▶ **TASK OBJECTIVE**: Retype the data below exactly, skipping pictures.

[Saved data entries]
###

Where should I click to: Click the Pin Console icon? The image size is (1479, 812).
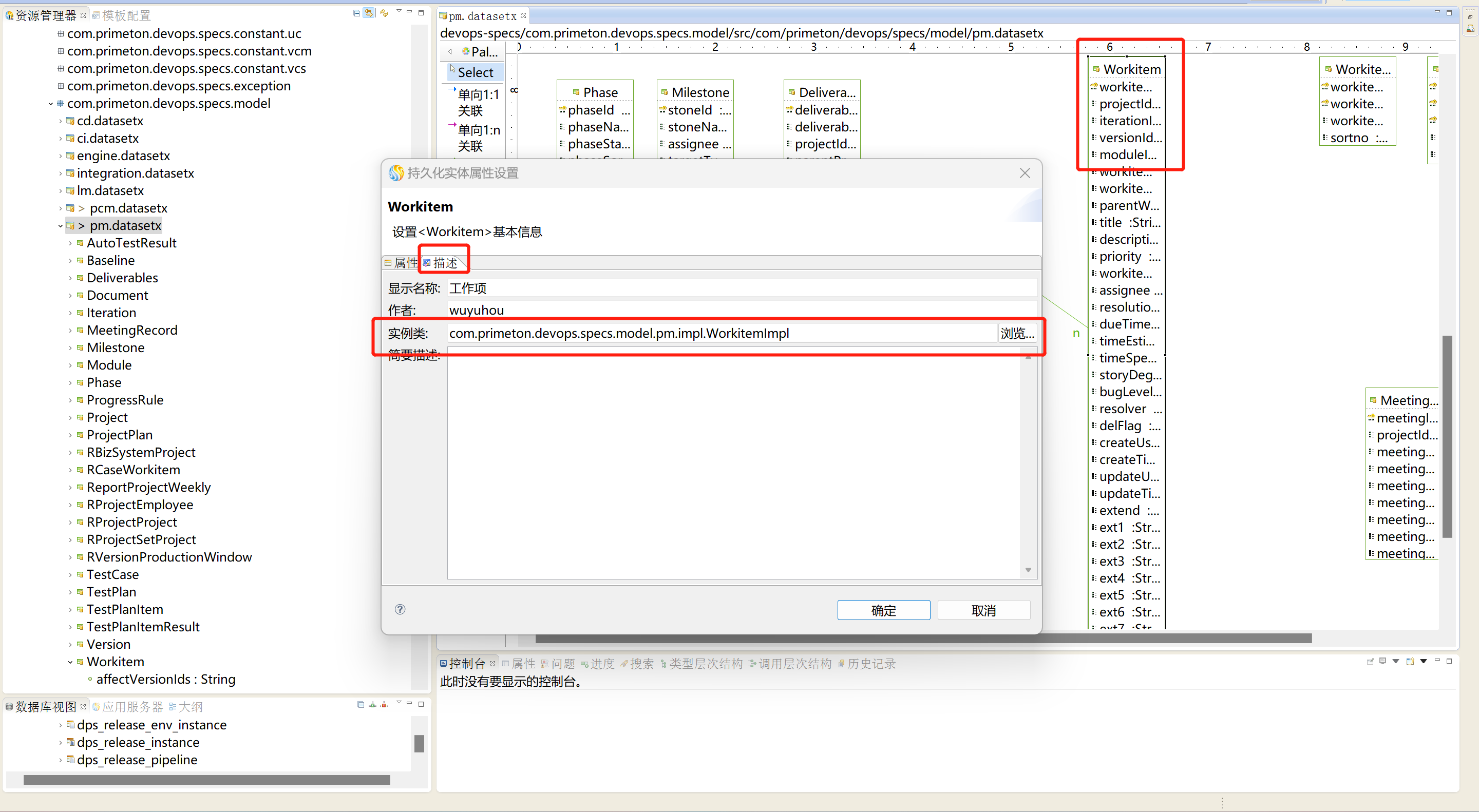click(1371, 662)
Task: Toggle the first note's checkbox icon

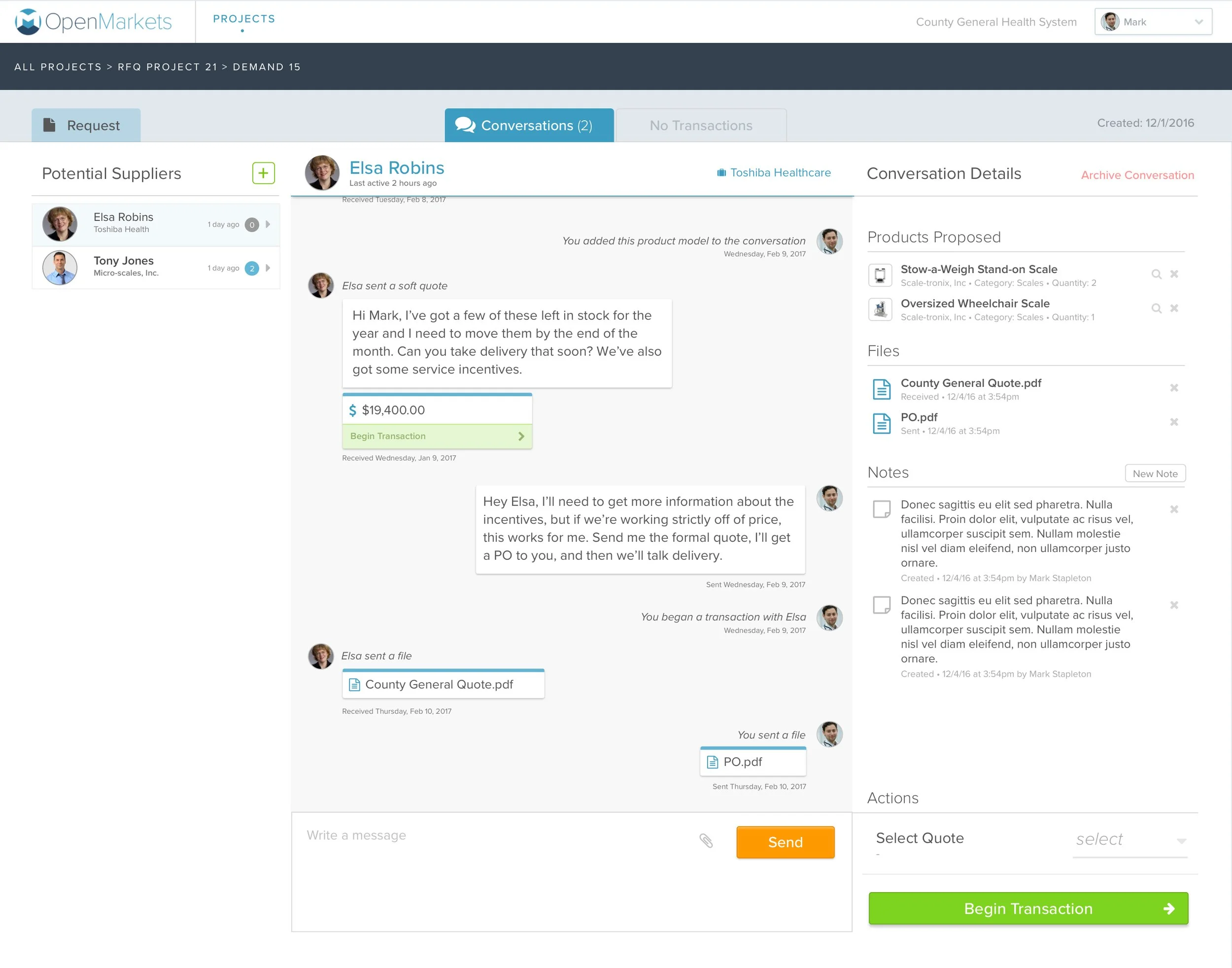Action: [881, 509]
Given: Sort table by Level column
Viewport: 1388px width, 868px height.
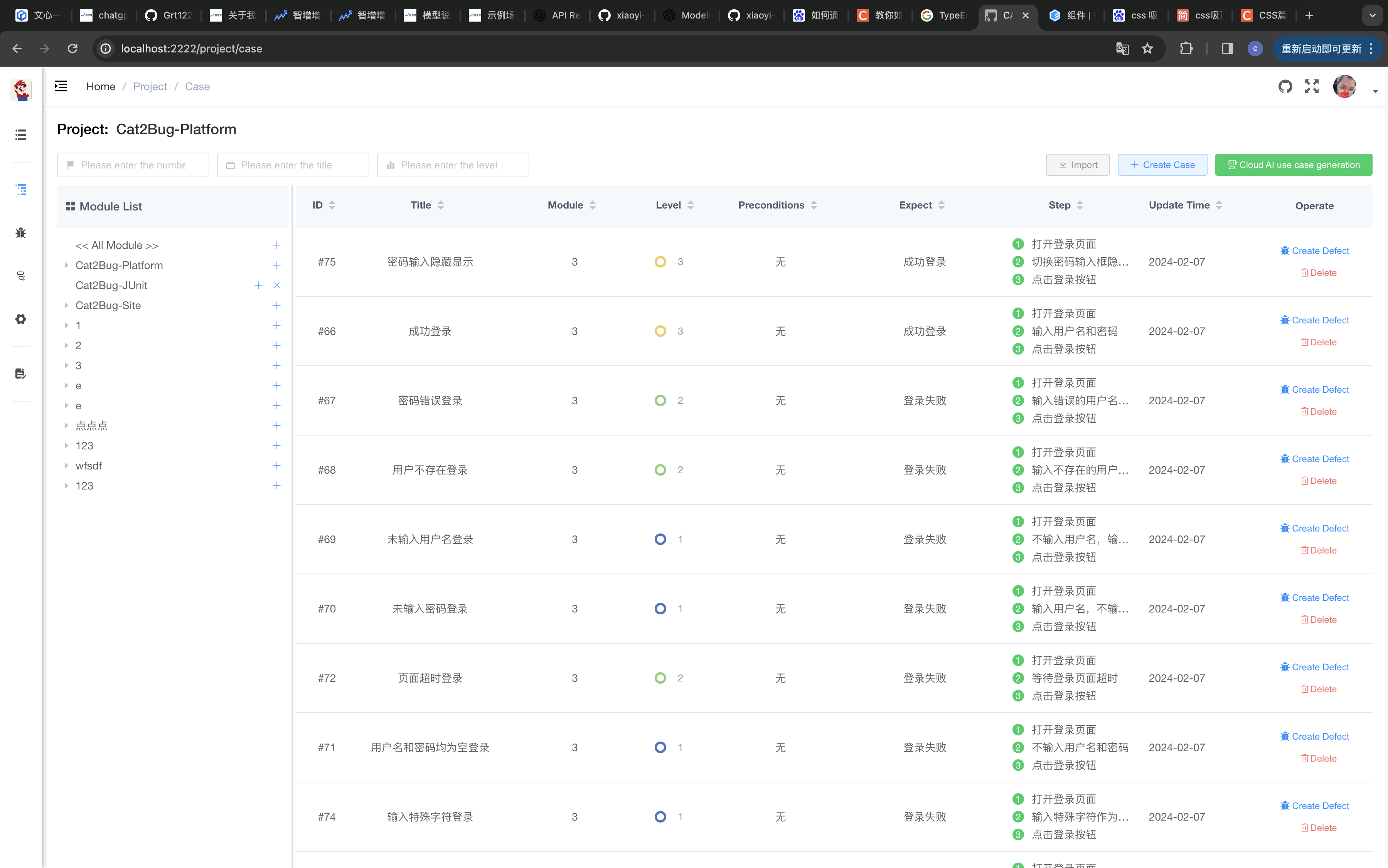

###

▶ **ANSWER TO THIS PROBLEM**:
Where should I click to: Click the Pin Console icon? The image size is (1479, 812).
click(1371, 662)
Task: Toggle the first note's checkbox icon

Action: [881, 509]
Given: Sort table by Level column
Viewport: 1388px width, 868px height.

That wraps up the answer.